Rich was against the ultra sound, I convinced him to do it. He was against the biopsy and he was not happy but did it.

Now the lump has swelled. It causes him no pain or difficulty in swallowing or breathing. But he is not a happy camper. He told me if we'd just left the d...ned thing alone he'd have been happy. 

The doctors recommend a removal of the 'nodule' and then send it for testing and he emphatically said....

NO.

I can't blame him, he has gone through so much in the past 8 years that it seems cruel to put him through anything more. 

In fact he is becoming more at peace with his future. Even as far as to make sure that I have what I need when he is no longer here. Odd to be making plans like that, but we are at that point. We actually set things up 12 years ago. That was 4 years before he was diagnosed with throat cancer.

The nodule could be benign but he doesn't even want to address that. 

So we meet each day as normally as we can and I take care of him and everything on the farm. Once he is done with the farm we will move off from it. Oh, I'd love to stay here in these beautiful hills forever but that won't be practical at all.

The fact is, he wants to stay here until he dies and then he wishes me to move on to live in a place where I don't have so much work to do. Our place was remodeled and it IS a solid low maintenance home. However, the remote location will make things like getting groceries, medical care, and help much harder as I age.
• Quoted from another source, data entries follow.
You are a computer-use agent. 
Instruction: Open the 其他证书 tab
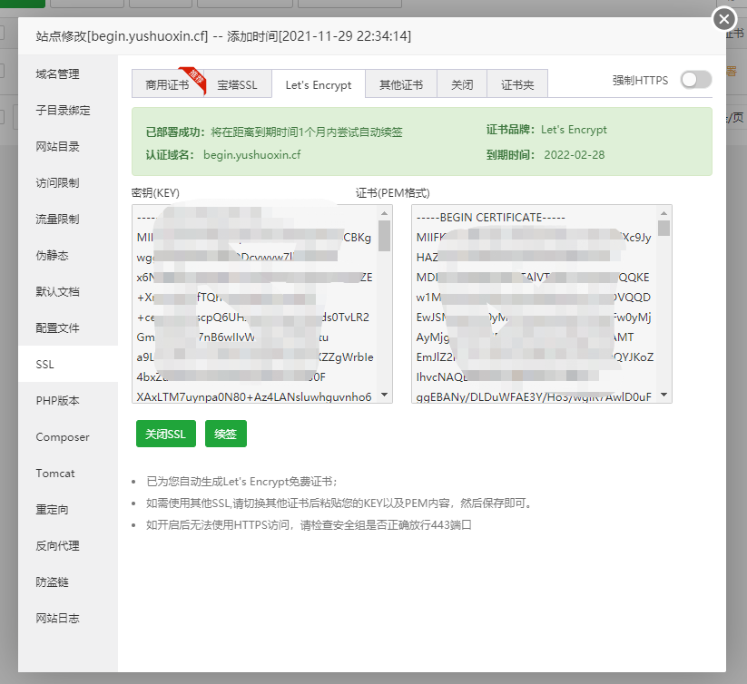pos(400,84)
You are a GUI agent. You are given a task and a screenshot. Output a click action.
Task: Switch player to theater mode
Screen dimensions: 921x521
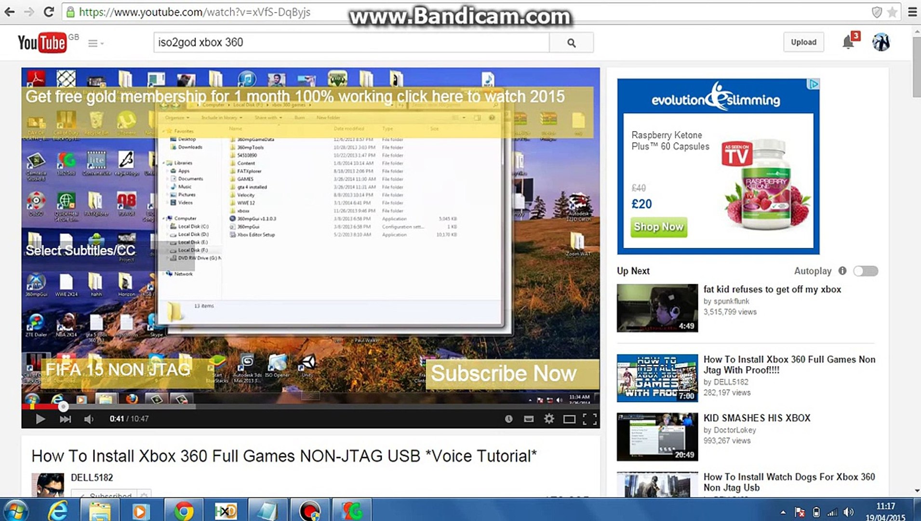click(569, 419)
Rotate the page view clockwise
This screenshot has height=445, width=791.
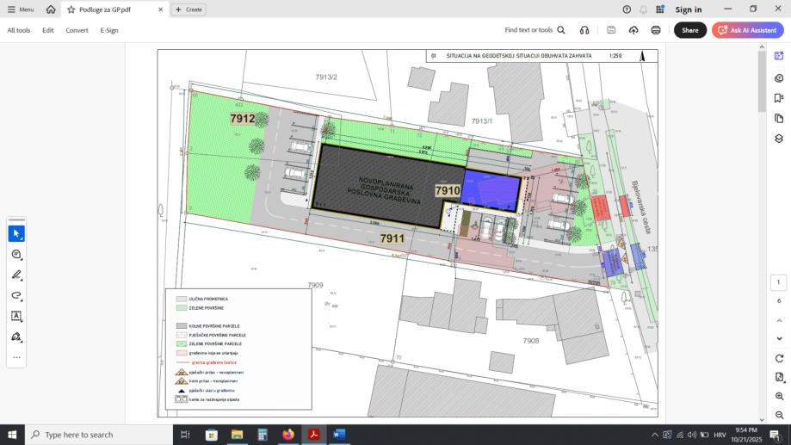pyautogui.click(x=780, y=358)
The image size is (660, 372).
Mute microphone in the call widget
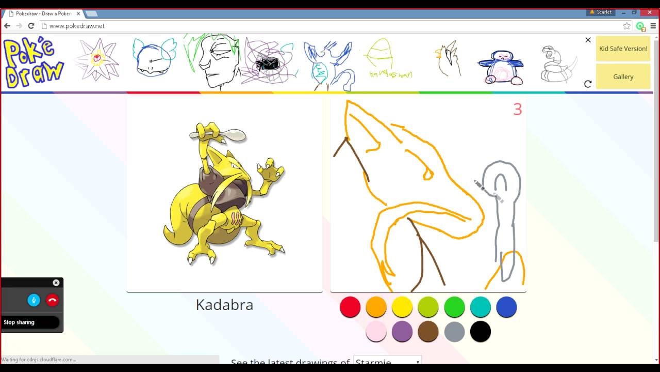coord(34,300)
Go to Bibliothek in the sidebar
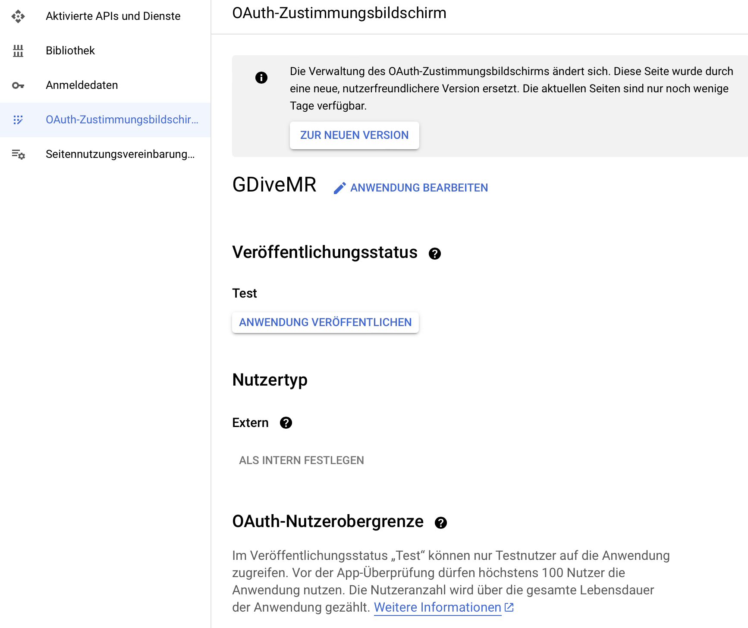The height and width of the screenshot is (628, 748). pos(70,51)
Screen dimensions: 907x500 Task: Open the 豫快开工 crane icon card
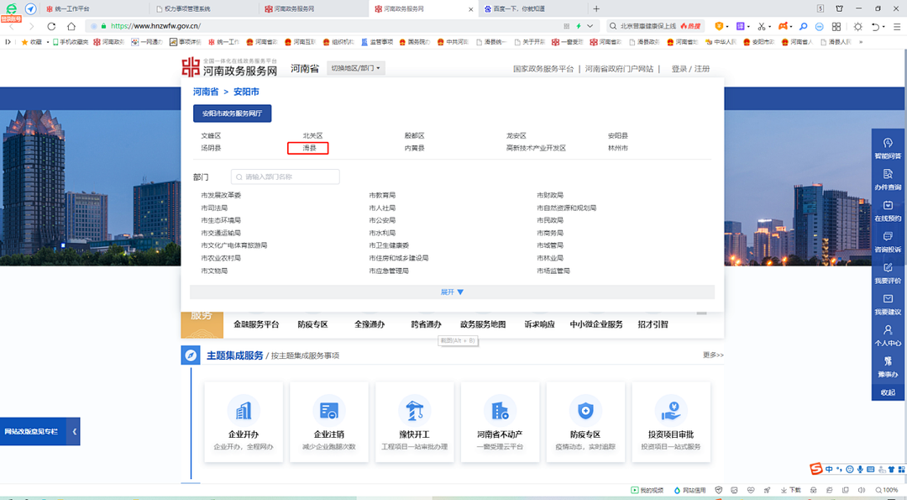[x=414, y=410]
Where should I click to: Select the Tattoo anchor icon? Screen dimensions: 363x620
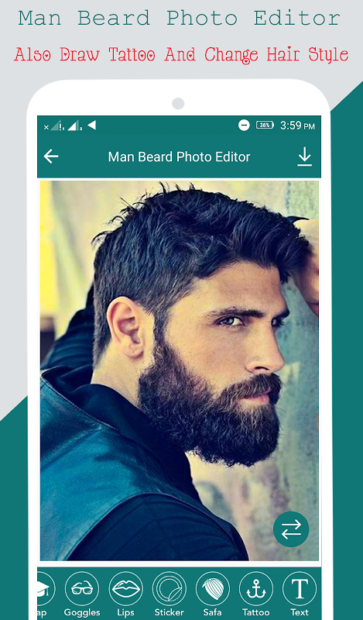coord(256,589)
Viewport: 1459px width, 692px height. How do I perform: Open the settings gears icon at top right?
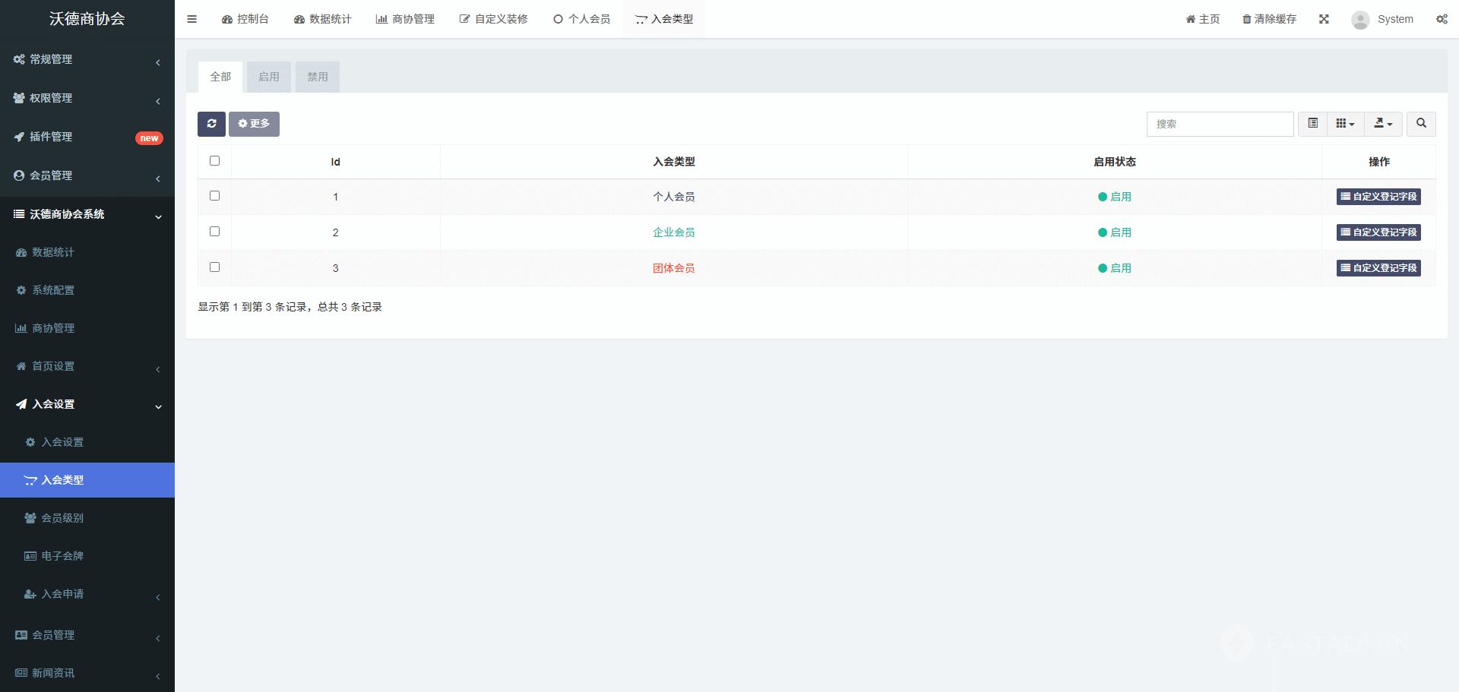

We've decided that I should move to an area where I have access to public transit and the ability to have groceries delivered if I needed that done. Location, location, location. Since I [we] have no relatives living in this area, I will move closer to my son. 

One of my new and younger neighbors has voiced her desire for me to stay. She said she would watch over me. In truth, I am not sure I'd want her to. She is now learning to deal with her own parents who are aging. She can't care for her parents, work full time, and raise her children...and then take on someone like me.

The plain truth of it all is that I am tired of being the adult all of the time. I once asked his daughter to give me relief. Her answer was no because she had to make sure her husband had his lunch packed for him daily.

Her children come to visit more often than she does. My grand daughter asked me last weekend if I didn't think it would be smart to leave the farm after Grandpa was gone. I would be too alone out here.

My son had voiced the very same thing. So had my other grand daughter who had come to visit a few weeks ago. 

What next? We actually have set a plan in motion. Well, at least an option.

Hubby and I agree, when he is gone, I will move back to the town where my oldest son lives.